Distributed CPU Protection (DCP) is a rate-limiting function distributed to the line cards to rate-limit traffic extracted from the data path and sent to the CPM CPU. DCP is performed in hardware and provides a granular per-interface and per-protocol rate-limit control.
There are two main types of DCP policies for access or network interfaces and ports. The DCP policy defines the protocols and their associated policers. The list of protocols supported depends on the type of DCP policy:
Access-network
This type of DCP policy is used to rate-limit interface level protocols and supports policing the following protocols: ARP, DHCP, HTTP redirect, ICMP, ICMP ping check, IGMP, MLD, NDIS, PPPoE-PPPoA, MPLS-TTL, BFD-CMP, BGP, ETH-CFM, ISIS, LDP, OSPF, PIM and RSVP. Additionally, traffic from other protocols or unconfigured protocols is classified in the all-unspecified DCP protocol.
Port
This type of DCP policy is used to rate-limit the port-level protocols LACP, Dot1X, uBFD, and ELMI. The system supports LACP, BFD-CPM, and ETH-CFM as port-level protocols that can be rate-limited individually. Traffic from unconfigured protocols is classified in the all-unspecified DCP protocol (configure system security dist-cpu-protection policy protocol).

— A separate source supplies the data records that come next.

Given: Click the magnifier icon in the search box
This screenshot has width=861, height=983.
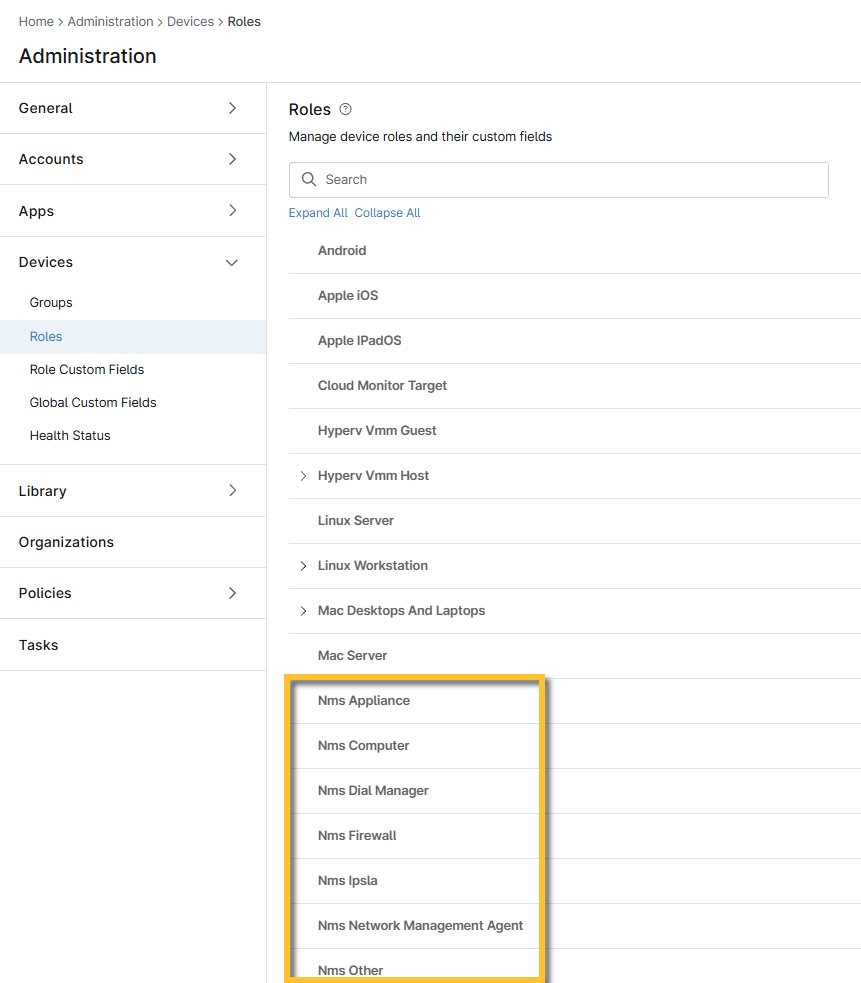Looking at the screenshot, I should [x=309, y=180].
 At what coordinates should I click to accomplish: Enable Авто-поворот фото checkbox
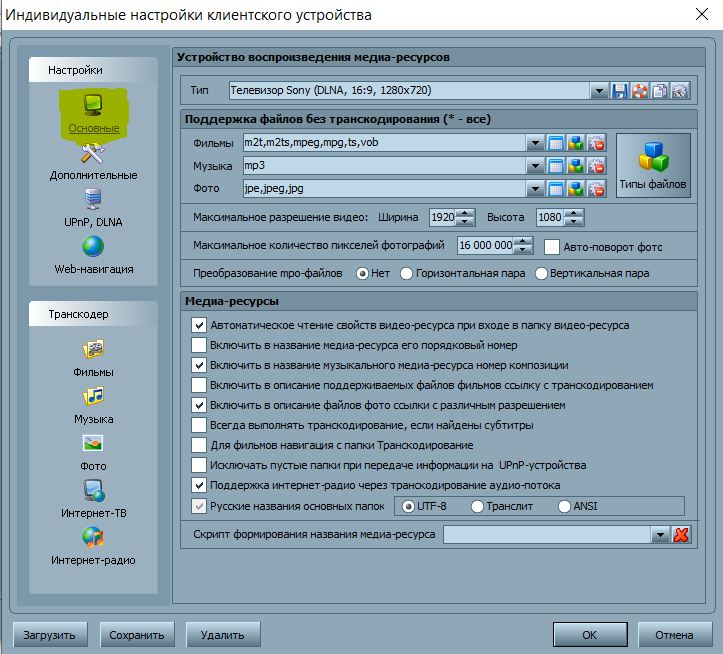(x=552, y=246)
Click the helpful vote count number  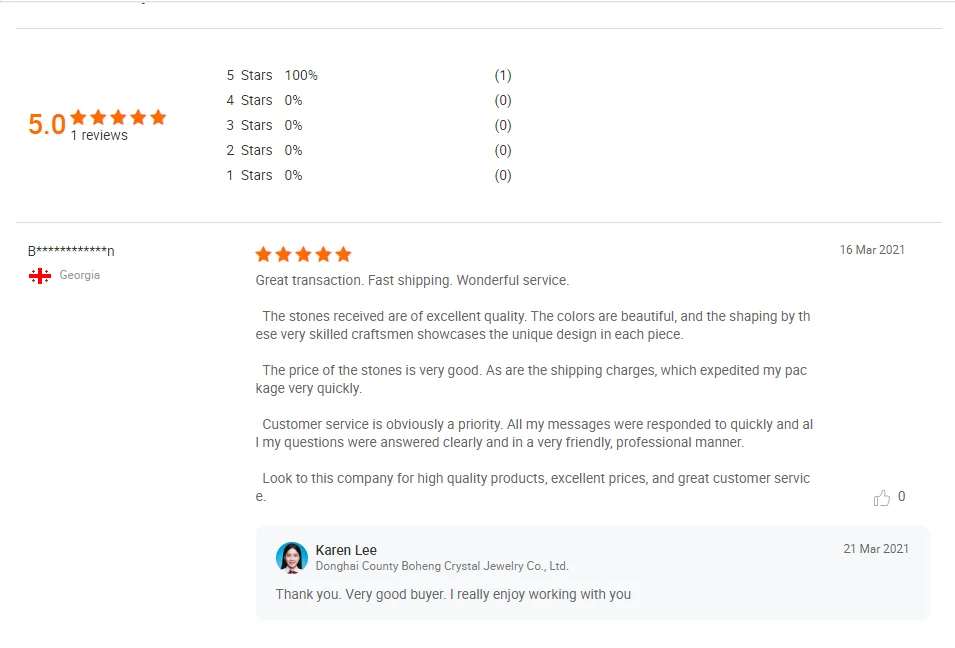pyautogui.click(x=902, y=497)
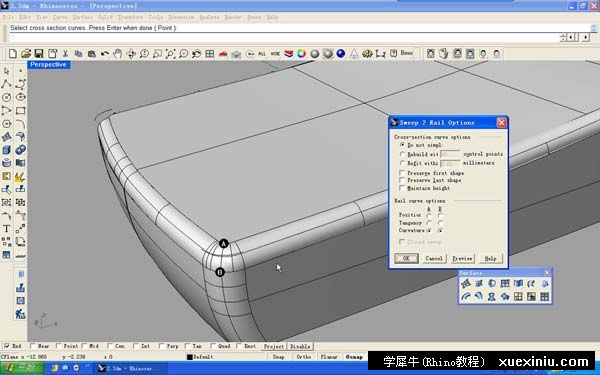Viewport: 600px width, 375px height.
Task: Open the color wheel render icon
Action: (x=302, y=54)

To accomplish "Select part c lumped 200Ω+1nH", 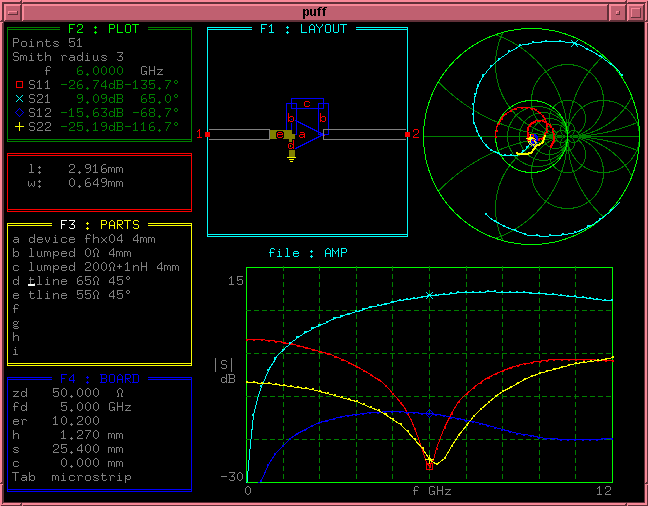I will 96,267.
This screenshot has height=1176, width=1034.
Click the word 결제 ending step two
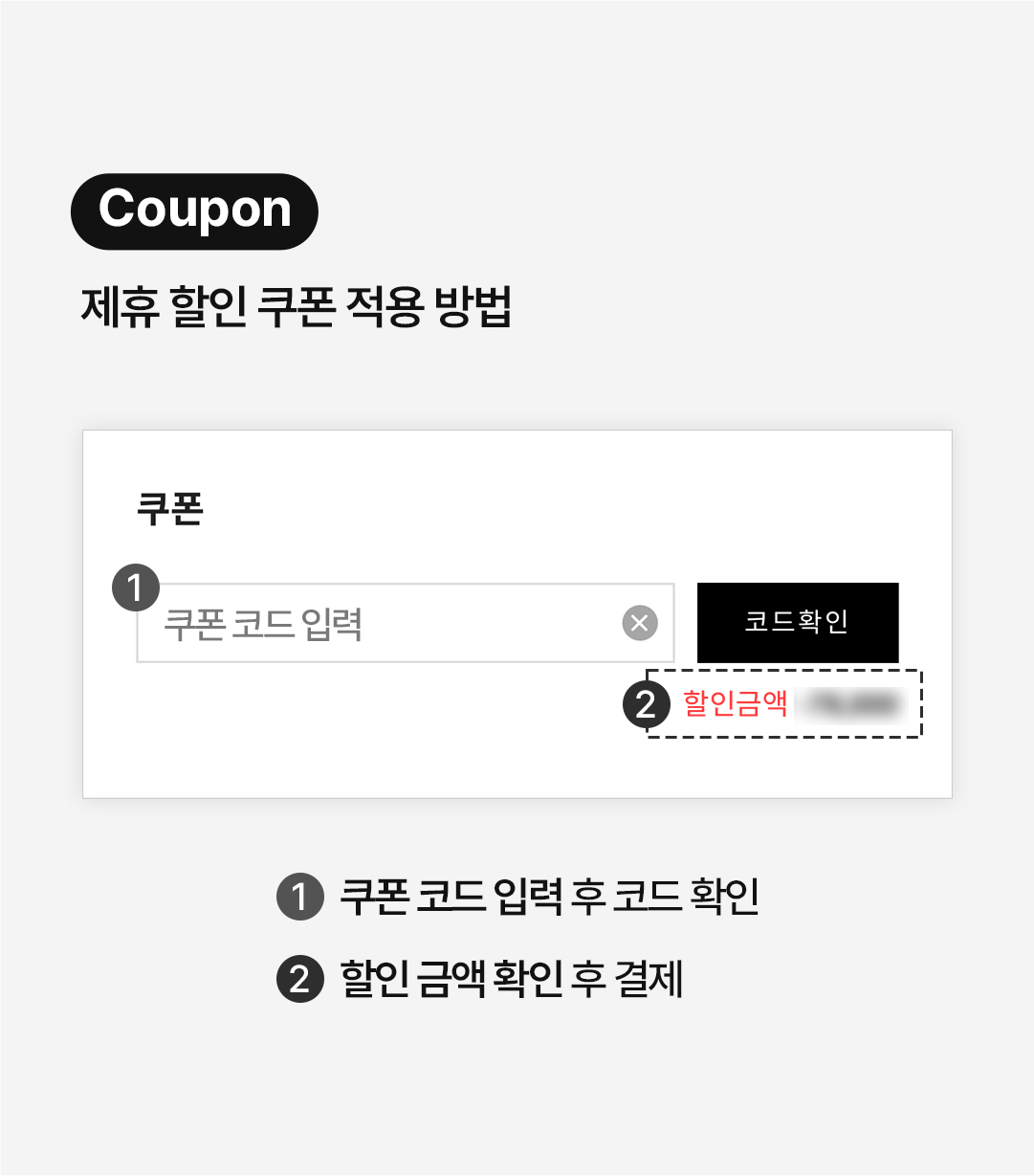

Also, a default DCP policy is assigned automatically to all network interfaces, access interfaces, and ports. These policies, ‟_default-access-policy”, ‟_default-network-policy”, and ‟_default-port-policy” are originally created empty and they can be modified by the operator. These default policies can be used, for example, to deploy a new DCP configuration covering all access and network interfaces or ports on the node.
Additional DCP policies can be created for interfaces or ports requiring a dedicated configuration.